This is Steve & Viv Carter's log of the trips and travails on the narrowboat Adagio – liveaboards from October 2015. "Twenty years from now you will be more disappointed by the things that you didn’t do than by the ones you did do. So throw off the bowlines. Sail away from the safe harbor. Catch the trade winds in your sails. Explore. Dream. Discover." (Mark Twain)” firstname.lastname@example.org
I often get annoyed by boaters who say, oh I have a trad boat. To which I say, oh is made entirely of wood and pulled by a horse, you must be proud. Most of our boats are facsimiles, confections with a nod to a bygone age . . . this age:
I was going to title this bit as “Bottoming Out”, which may be more appropriate as we did indeed get to the bottom of the restored, navigable canal. And we also bottomed quite a bit as well, since the canal is a tad shallow but only in places. Wednesday was a rainy, cold day and what with the weather and driving through treacle at times – not a great day. We paused at the Queen’s Head with a view to staying the night but the pub was very dog unfriendly and the mooring was by a busy road with the A5 also not far away . . . so on we went, all the way to Maesbury.

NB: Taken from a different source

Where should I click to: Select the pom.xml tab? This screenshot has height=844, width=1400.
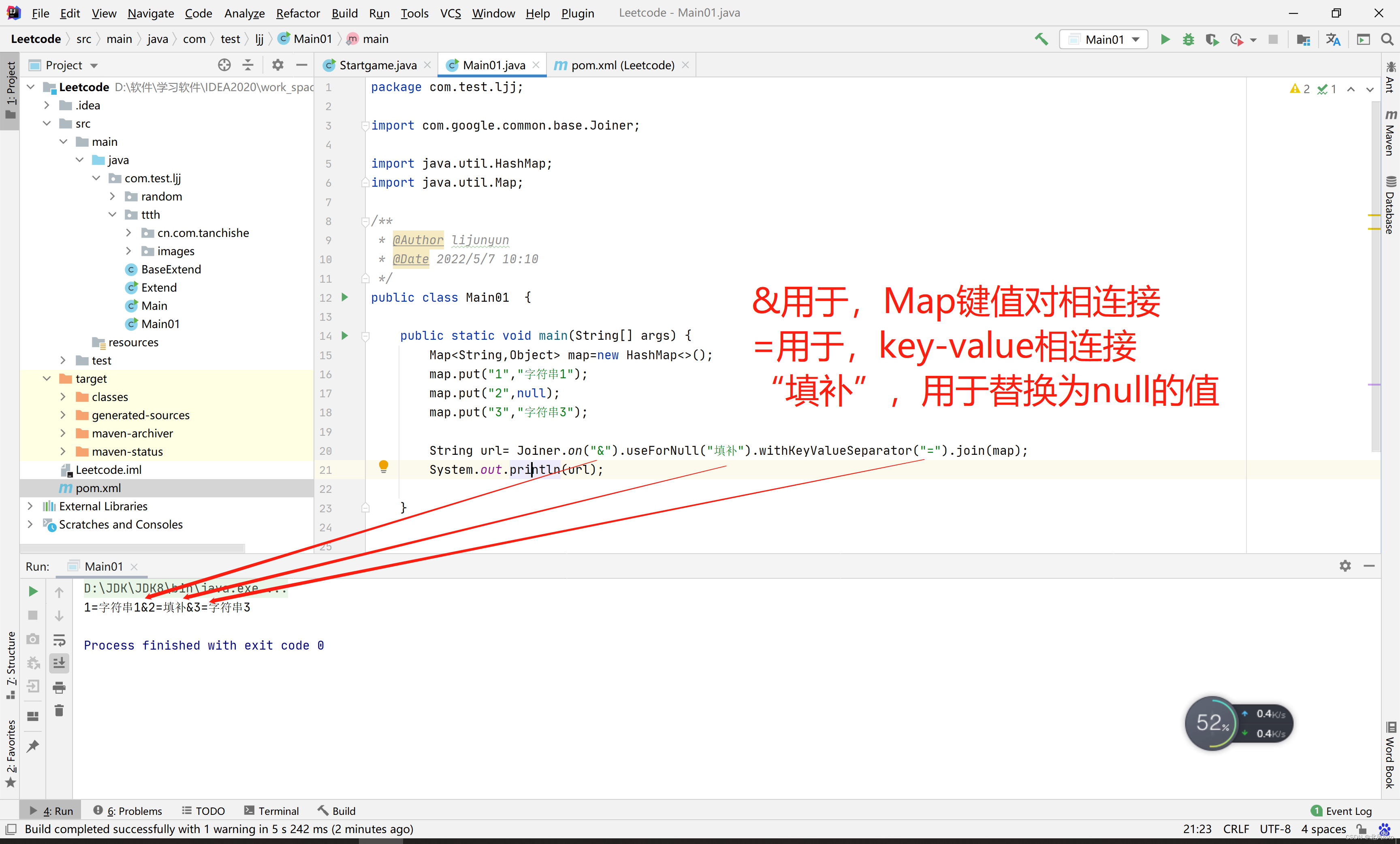click(617, 65)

The owners were very chatty and served up excellent food – Viv had a baked camembert starter with cranberry sauce and a roasted bulb of garlic. I had their own homemade potted shrimps followed by crispy belly of pork on black pudding mash with sauerkraut. Viv had a full roast beef dinner with homemade horseradish. We also met up with Jenny & Trevor from “Life of Riley”, we’ve leapfrogging each other as we cruise along.
Tuesday morning and more boats turned up. At 11 ish, Chris the duty lock keeper arrived – he actually lives on his boat, moored down at the arm below the locks. Our name was on top of the list and so, down we went… 3 or 4 boats were coming up too. We just went through the staircase locks and then the next two locks . . turn left into the small basin and stop. That’ll do. Nice spot. Water point and well kept toilets too.

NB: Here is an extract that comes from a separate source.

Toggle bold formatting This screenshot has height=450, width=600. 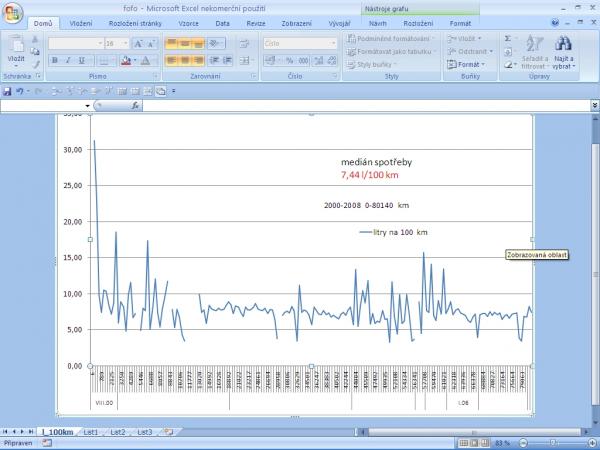[x=55, y=60]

We have a very poor internet signal here – so won’t persevere with any more pix or blog – you’ll have to wait until tomorrow evening when we’re back up t’top!
One of those “shall we stay or shall we go” moments! Rain is forecast later and then again on Tuesday morning, our down the Monty day. So, let’s get under way and moor the wee ship at the top of the Monty ready for the off tomorrow and we can also scope out the locks and services whilst walking Toby.
Tis a hard life, all this staying put. But when you’re a few days early for the next bit (going down the Monty), why move on? We are now moored at Stank’s Visitor Moorings – according to Canalplan. Just a few 100 yds from the Ellesmere junction. You can tell it’s half-term – 100’s of boats sailing up and down. I walked the dog yesterday and watched/helped a newbie “it’s our first hour, can you tell?”. They did OK. They wanted to stop for lunch and unwisely, just pulled over and then got stuck. They did have the Pearson’s guide and I said, try and stop on the official moorings – you’ll get rings and usually, it’s deep enough too! Happy Days.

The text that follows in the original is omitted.